Elevated Transportation Company by Tom Carr
The Elevated Transportation Company council is a 12-member citizen board created by Initiative No. 41 (the "Initiative") to implement the terms of that law. The ETC is a Seattle Public Development Authority, similar to the Pike Market PDA and the International District PDA. Of the original 12 members, only one had any significant involvement with the Initiative prior to its passage.
After organizing, adopting by-laws, and setting out an operating structure, the ETC decided to explore whether there was technology available to meet the criteria set forth in the Initiative. Accordingly, commencing in April 1998, the ETC's Development Committee conducted a series of technology briefings. At the conclusion of these briefings, the Development Committee issued a report concluding that the project was technically feasible.

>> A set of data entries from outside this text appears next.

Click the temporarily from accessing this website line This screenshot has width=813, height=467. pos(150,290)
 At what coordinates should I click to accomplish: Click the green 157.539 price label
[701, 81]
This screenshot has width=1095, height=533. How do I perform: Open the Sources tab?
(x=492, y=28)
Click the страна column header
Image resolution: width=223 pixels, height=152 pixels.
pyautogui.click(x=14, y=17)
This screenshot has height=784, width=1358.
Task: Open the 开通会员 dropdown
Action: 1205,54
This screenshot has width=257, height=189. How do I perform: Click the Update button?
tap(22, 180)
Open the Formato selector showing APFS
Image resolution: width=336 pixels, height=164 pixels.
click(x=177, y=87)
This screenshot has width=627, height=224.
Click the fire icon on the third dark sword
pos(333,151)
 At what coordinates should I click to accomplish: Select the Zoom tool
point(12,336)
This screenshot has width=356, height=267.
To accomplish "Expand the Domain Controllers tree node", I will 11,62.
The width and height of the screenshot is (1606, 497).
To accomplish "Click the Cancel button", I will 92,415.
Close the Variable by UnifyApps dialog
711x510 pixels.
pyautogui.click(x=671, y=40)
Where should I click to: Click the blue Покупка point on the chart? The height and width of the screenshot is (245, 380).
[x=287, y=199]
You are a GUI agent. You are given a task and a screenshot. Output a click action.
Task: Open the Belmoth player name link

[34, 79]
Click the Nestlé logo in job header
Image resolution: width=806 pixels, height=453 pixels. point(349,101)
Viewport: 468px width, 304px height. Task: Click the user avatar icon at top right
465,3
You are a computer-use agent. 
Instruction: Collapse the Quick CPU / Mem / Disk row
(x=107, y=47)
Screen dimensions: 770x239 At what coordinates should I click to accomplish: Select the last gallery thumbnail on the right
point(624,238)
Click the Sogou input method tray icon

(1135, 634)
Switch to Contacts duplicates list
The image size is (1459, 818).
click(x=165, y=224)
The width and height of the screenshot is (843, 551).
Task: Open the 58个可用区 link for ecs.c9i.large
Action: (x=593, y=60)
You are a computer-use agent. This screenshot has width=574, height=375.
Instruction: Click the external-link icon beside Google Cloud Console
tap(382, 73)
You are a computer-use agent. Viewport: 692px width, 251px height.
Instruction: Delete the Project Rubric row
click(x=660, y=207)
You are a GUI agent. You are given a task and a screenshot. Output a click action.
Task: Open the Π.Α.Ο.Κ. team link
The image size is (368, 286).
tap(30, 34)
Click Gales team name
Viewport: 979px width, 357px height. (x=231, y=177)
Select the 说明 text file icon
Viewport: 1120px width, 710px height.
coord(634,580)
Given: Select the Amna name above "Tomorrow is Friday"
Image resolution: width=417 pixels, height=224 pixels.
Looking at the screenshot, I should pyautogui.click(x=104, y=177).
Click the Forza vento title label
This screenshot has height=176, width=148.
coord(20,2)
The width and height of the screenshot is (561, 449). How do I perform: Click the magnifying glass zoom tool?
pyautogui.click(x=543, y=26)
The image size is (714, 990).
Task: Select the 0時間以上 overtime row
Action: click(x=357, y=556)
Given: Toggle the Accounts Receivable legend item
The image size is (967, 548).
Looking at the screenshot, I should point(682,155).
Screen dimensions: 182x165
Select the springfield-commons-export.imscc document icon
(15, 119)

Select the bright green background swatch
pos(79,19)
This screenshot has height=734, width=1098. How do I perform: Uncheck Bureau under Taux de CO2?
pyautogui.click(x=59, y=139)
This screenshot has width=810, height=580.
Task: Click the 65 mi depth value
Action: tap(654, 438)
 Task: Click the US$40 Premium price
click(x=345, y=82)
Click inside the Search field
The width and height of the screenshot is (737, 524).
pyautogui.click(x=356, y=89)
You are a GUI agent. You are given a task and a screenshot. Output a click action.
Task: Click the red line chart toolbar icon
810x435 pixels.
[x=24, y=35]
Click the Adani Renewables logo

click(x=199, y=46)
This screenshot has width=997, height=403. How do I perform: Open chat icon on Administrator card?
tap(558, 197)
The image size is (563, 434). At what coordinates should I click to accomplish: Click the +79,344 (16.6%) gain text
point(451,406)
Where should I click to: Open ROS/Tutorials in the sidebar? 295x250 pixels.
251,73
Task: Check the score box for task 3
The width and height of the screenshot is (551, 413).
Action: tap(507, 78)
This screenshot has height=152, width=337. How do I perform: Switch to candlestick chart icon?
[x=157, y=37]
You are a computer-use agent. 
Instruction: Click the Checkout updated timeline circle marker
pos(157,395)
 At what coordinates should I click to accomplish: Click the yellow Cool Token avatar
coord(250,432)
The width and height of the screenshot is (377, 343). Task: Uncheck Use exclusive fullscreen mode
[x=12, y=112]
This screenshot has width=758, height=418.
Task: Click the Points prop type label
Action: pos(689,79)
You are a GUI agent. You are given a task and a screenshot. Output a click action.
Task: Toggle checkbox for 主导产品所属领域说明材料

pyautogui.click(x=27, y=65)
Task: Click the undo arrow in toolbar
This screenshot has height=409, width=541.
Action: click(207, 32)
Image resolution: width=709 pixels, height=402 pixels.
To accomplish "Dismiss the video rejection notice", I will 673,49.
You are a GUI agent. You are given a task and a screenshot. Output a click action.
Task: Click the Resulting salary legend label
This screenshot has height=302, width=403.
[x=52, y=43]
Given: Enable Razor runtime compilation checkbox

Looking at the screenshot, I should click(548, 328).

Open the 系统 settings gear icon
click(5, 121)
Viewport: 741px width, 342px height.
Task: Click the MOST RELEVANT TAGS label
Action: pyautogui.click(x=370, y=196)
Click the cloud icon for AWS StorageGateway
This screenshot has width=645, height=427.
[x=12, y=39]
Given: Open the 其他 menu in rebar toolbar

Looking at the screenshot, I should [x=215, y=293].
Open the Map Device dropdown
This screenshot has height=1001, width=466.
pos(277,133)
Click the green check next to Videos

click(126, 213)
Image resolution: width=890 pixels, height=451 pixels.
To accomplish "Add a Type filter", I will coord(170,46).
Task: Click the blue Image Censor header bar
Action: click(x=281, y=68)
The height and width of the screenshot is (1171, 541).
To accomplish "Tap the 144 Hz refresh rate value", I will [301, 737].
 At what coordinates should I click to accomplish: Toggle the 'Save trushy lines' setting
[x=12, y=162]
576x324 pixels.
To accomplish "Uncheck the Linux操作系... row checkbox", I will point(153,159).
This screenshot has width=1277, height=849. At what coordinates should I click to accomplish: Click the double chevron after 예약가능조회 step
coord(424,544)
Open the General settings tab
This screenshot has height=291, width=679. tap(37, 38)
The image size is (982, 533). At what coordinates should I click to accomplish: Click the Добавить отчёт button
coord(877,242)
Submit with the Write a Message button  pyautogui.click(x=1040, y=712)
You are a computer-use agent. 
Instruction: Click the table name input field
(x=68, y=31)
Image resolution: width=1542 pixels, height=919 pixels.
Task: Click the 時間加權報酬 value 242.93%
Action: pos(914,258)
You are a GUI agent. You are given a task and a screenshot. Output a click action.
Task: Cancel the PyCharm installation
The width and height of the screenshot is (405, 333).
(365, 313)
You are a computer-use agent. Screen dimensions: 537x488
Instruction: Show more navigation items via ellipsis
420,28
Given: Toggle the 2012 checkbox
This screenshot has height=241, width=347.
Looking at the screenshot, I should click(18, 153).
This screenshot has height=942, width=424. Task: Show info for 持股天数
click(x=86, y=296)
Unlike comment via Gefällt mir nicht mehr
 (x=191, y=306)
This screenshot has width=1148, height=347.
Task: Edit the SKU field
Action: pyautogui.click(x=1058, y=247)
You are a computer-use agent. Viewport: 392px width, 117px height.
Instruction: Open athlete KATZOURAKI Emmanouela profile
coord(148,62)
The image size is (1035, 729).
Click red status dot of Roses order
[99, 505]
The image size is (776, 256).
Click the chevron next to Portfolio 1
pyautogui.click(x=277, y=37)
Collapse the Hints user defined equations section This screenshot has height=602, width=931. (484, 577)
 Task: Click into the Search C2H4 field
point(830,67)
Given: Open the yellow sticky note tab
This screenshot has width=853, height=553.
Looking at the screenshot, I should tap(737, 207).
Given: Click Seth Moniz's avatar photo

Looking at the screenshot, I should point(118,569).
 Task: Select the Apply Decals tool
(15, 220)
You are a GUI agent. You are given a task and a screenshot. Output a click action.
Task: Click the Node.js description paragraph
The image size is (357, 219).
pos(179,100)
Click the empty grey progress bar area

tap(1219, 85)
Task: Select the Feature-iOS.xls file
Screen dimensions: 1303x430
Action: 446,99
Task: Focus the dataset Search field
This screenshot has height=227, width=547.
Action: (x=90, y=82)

The ETC next decided to explore the project's financial feasibility. No member of the ETC Board had extensive experience in large-scale transportation projects. Accordingly, the ETC retained a team of experts to conduct a "charrette" on the financial issues. The ETC retained Neil Peterson, former head of King County Metro and of the Los Angeles Light Rail system to head a consultant team that would study the project's financial feasibility. Mr. Peterson partnered with Parsons Transportation Group, Lea & Elliott, an engineering firm, Nossaman, Guthner, Knox & Elliott, a law firm specializing in large construction projects, and PaineWebber, Inc., an investment bank.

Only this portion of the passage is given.